When militants of the Islamic State seized parts of northern Iraq six months ago, one the areas hardest hit was that of the Yazidis, an ethnic-religious minority living around Sinjar. The militants reportedly killed thousands of men and took the women and children captive. A few of the young women eventually escaped.

Ba’adra camp, home to 15,000 displaced Yazidis, is in northern Iraq. Thousands of others are being held captive by Islamic State militants, known here as "Daesh."

Eighteen year-old Soham Mohamed escaped after six months’ captivity. She said IS invaded her village in August and took away all the men.

“They separated seven of us girls by force from our mothers and took us to a house [in Tal Afar]. The food was not good. After a month two Daesh guys came and they chose some of us and took us to a house in Mosul,” she said.

Soham endured repeated rapes and beatings until a month ago when she managed to escape.

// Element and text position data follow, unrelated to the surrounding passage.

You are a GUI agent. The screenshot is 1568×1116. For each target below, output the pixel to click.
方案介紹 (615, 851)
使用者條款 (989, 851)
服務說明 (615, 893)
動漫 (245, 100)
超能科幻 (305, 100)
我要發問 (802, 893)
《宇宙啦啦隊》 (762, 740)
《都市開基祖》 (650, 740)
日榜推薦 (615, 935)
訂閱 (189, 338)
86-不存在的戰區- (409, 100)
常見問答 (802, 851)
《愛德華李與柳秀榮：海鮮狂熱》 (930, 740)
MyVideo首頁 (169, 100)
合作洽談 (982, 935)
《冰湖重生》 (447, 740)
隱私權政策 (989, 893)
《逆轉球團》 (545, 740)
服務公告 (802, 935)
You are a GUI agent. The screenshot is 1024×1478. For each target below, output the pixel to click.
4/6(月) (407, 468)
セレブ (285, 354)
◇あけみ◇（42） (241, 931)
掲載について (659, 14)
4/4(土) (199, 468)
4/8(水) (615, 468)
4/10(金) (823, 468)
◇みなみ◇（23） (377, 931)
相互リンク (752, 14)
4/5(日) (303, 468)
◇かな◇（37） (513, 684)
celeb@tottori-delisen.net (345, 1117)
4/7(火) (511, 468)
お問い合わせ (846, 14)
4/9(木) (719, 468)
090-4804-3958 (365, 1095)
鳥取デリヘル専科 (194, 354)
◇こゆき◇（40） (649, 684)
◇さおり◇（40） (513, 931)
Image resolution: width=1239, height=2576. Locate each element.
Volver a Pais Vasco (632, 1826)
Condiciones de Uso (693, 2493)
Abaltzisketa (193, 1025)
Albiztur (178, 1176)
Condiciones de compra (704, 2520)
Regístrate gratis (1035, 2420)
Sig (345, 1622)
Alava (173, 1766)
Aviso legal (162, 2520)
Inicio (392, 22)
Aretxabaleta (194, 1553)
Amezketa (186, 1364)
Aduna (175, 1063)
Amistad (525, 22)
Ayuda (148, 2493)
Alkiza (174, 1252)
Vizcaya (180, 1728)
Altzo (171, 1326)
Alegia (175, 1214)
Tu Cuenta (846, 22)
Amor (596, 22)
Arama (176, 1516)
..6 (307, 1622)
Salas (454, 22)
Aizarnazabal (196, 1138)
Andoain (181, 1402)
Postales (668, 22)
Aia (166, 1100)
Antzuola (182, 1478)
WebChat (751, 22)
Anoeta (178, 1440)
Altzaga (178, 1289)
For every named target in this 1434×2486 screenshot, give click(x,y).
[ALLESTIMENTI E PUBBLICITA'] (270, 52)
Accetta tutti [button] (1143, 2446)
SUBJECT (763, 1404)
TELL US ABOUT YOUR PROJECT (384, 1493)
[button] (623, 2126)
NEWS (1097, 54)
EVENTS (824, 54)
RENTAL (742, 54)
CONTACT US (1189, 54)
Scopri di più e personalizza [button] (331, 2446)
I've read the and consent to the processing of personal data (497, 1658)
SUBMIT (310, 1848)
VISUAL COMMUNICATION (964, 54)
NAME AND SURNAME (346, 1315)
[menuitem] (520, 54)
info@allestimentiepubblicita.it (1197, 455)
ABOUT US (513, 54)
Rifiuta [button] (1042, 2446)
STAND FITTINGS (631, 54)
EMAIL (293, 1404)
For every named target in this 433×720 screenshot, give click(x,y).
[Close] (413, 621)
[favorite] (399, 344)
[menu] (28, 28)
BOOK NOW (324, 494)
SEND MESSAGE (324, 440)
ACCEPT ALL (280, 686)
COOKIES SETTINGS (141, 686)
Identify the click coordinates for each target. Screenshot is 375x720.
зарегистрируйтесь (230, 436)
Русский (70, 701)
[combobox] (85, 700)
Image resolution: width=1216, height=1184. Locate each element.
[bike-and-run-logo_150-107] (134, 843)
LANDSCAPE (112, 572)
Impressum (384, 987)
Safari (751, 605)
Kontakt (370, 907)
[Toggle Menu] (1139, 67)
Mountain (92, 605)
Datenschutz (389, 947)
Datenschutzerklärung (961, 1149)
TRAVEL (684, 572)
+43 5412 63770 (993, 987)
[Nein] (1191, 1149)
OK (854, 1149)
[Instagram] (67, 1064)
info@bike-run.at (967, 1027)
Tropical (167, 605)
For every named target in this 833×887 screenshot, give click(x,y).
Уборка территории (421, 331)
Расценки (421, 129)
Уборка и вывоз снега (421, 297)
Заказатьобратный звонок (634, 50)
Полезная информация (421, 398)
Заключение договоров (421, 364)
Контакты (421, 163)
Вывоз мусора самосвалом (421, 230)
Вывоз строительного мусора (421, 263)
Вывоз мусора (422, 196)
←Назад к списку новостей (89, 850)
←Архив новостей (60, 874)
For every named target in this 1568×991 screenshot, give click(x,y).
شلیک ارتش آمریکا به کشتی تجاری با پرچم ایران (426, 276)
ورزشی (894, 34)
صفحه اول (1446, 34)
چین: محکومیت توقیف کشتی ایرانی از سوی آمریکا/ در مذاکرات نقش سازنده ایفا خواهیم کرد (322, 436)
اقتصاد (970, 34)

She says she ran all night until she found a family to take her in. They eventually contacted her uncle, who rescued her.

IS fighters killed about 1,700 people in the village of Kocho. More than 100 young women were separated and taken to a house in Raqqa, northern Syria, said 22 year-old Sara Hussein. The militants showed up that night.

“Each fighter bought a girl for himself. They came to buy and sell us and convert us to Islam. They raped us and did not give us food. No one was spared. If one resisted they would hit all of us, breaking our hands and our heads. We could not do anything. Sometimes three of them would violate one girl,” said Hussein.

Worse, she said, is what is happening to the younger children.

“We escaped, but we are not happy because our families are not here. All our close families are with Daesh. They brainwashed the small kids and gave them injections. And these kids in the future will do the same things to us,” she said.

Hussein is angry at the response of the international community, which she said has been too little and too late.

“All the major countries are attacking them (IS); America, Saudi Arabia, Australia, France, but they do not care about us. They just care about Iraqi oil. If they want to help us they would free our kidnapped people,” said Hussein.

Hussein escaped in November. She said she wants to testify to the International Court of Justice about what was done to her and her people.